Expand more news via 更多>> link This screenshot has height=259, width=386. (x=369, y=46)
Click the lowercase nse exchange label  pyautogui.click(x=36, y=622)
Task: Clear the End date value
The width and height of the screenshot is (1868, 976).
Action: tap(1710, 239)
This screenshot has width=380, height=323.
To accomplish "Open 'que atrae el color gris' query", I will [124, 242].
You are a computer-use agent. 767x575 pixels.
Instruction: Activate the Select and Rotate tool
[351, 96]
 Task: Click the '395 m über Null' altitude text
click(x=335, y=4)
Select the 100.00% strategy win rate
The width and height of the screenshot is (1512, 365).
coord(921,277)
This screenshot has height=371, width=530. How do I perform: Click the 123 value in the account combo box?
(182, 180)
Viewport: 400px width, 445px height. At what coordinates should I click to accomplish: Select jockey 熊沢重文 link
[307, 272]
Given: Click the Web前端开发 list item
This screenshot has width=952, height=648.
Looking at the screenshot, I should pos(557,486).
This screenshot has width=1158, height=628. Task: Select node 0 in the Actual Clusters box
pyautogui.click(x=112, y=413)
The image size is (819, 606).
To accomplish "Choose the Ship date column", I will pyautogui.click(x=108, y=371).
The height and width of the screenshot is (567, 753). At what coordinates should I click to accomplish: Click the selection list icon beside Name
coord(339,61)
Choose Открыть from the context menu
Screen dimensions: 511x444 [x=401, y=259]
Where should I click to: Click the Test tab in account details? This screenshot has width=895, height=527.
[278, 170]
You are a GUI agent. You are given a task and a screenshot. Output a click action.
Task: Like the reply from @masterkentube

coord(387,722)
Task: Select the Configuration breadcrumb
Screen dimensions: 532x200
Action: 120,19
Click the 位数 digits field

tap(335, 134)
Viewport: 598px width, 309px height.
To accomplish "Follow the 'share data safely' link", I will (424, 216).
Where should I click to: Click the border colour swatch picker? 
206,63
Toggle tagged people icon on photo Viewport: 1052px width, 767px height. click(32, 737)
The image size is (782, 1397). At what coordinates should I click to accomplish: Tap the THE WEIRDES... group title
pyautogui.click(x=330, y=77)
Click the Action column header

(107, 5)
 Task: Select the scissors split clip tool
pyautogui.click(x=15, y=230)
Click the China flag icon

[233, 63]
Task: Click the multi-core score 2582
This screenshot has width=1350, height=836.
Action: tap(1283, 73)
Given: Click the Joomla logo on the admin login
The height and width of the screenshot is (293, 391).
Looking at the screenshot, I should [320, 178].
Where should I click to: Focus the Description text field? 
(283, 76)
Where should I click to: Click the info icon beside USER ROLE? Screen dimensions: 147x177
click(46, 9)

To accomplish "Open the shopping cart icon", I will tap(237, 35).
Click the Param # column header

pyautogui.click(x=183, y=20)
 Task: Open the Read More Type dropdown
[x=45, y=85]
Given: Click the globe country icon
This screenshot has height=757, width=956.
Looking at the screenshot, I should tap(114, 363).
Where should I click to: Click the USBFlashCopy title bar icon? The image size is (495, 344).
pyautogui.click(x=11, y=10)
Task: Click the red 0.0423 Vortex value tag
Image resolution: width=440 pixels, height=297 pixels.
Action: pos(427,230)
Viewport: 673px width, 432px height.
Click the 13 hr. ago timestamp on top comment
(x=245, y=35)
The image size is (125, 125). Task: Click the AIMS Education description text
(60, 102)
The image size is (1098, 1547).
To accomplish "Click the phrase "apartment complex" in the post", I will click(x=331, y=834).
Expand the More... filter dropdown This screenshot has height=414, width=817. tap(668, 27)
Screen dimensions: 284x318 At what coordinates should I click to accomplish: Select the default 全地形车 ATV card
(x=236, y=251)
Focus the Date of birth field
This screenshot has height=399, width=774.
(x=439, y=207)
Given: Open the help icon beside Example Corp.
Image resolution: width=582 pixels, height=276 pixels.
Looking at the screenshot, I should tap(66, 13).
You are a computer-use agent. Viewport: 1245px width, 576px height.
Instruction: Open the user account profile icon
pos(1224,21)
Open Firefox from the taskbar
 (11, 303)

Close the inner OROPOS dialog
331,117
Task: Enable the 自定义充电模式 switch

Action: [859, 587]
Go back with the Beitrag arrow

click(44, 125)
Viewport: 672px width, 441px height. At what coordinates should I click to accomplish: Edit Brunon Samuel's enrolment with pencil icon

--*--

• **TASK DETAILS**
Every line of the listing above should be copied word for word.

• **EXERCISE ANSWER**
Expand more news via 更多>> link This screenshot has height=259, width=386. (x=369, y=46)
Click the lowercase nse exchange label  pyautogui.click(x=36, y=622)
Task: Clear the End date value
The width and height of the screenshot is (1868, 976).
Action: tap(1710, 239)
This screenshot has width=380, height=323.
To accomplish "Open 'que atrae el color gris' query", I will [124, 242].
You are a computer-use agent. 767x575 pixels.
Instruction: Activate the Select and Rotate tool
[351, 96]
 Task: Click the '395 m über Null' altitude text
click(x=335, y=4)
Select the 100.00% strategy win rate
The width and height of the screenshot is (1512, 365).
coord(921,277)
This screenshot has height=371, width=530. How do I perform: Click the 123 value in the account combo box?
(182, 180)
Viewport: 400px width, 445px height. At what coordinates should I click to accomplish: Select jockey 熊沢重文 link
[307, 272]
Given: Click the Web前端开发 list item
This screenshot has width=952, height=648.
Looking at the screenshot, I should pos(557,486).
This screenshot has width=1158, height=628. Task: Select node 0 in the Actual Clusters box
pyautogui.click(x=112, y=413)
The image size is (819, 606).
To accomplish "Choose the Ship date column", I will pyautogui.click(x=108, y=371).
The height and width of the screenshot is (567, 753). At what coordinates should I click to accomplish: Click the selection list icon beside Name
coord(339,61)
Choose Открыть from the context menu
Screen dimensions: 511x444 [x=401, y=259]
Where should I click to: Click the Test tab in account details? This screenshot has width=895, height=527.
[278, 170]
You are a GUI agent. You are given a task and a screenshot. Output a click action.
Task: Like the reply from @masterkentube

coord(387,722)
Task: Select the Configuration breadcrumb
Screen dimensions: 532x200
Action: 120,19
Click the 位数 digits field

tap(335, 134)
Viewport: 598px width, 309px height.
To accomplish "Follow the 'share data safely' link", I will (424, 216).
Where should I click to: Click the border colour swatch picker? 
206,63
Toggle tagged people icon on photo Viewport: 1052px width, 767px height. click(32, 737)
The image size is (782, 1397). At what coordinates should I click to accomplish: Tap the THE WEIRDES... group title
pyautogui.click(x=330, y=77)
Click the Action column header

(107, 5)
 Task: Select the scissors split clip tool
pyautogui.click(x=15, y=230)
Click the China flag icon

[233, 63]
Task: Click the multi-core score 2582
This screenshot has width=1350, height=836.
Action: tap(1283, 73)
Given: Click the Joomla logo on the admin login
The height and width of the screenshot is (293, 391).
Looking at the screenshot, I should [320, 178].
Where should I click to: Focus the Description text field? 
(283, 76)
Where should I click to: Click the info icon beside USER ROLE? Screen dimensions: 147x177
click(46, 9)

To accomplish "Open the shopping cart icon", I will tap(237, 35).
Click the Param # column header

pyautogui.click(x=183, y=20)
 Task: Open the Read More Type dropdown
[x=45, y=85]
Given: Click the globe country icon
This screenshot has height=757, width=956.
Looking at the screenshot, I should tap(114, 363).
Where should I click to: Click the USBFlashCopy title bar icon? The image size is (495, 344).
pyautogui.click(x=11, y=10)
Task: Click the red 0.0423 Vortex value tag
Image resolution: width=440 pixels, height=297 pixels.
Action: pos(427,230)
Viewport: 673px width, 432px height.
Click the 13 hr. ago timestamp on top comment
(x=245, y=35)
The image size is (125, 125). Task: Click the AIMS Education description text
(60, 102)
The image size is (1098, 1547).
To accomplish "Click the phrase "apartment complex" in the post", I will click(x=331, y=834).
Expand the More... filter dropdown This screenshot has height=414, width=817. tap(668, 27)
Screen dimensions: 284x318 At what coordinates should I click to accomplish: Select the default 全地形车 ATV card
(x=236, y=251)
Focus the Date of birth field
This screenshot has height=399, width=774.
(x=439, y=207)
Given: Open the help icon beside Example Corp.
Image resolution: width=582 pixels, height=276 pixels.
Looking at the screenshot, I should tap(66, 13).
You are a computer-use agent. Viewport: 1245px width, 576px height.
Instruction: Open the user account profile icon
pos(1224,21)
Open Firefox from the taskbar
 (11, 303)

Close the inner OROPOS dialog
331,117
Task: Enable the 自定义充电模式 switch

Action: [859, 587]
Go back with the Beitrag arrow

click(44, 125)
Viewport: 672px width, 441px height. At what coordinates should I click to accomplish: Edit Brunon Samuel's enrolment with pencil icon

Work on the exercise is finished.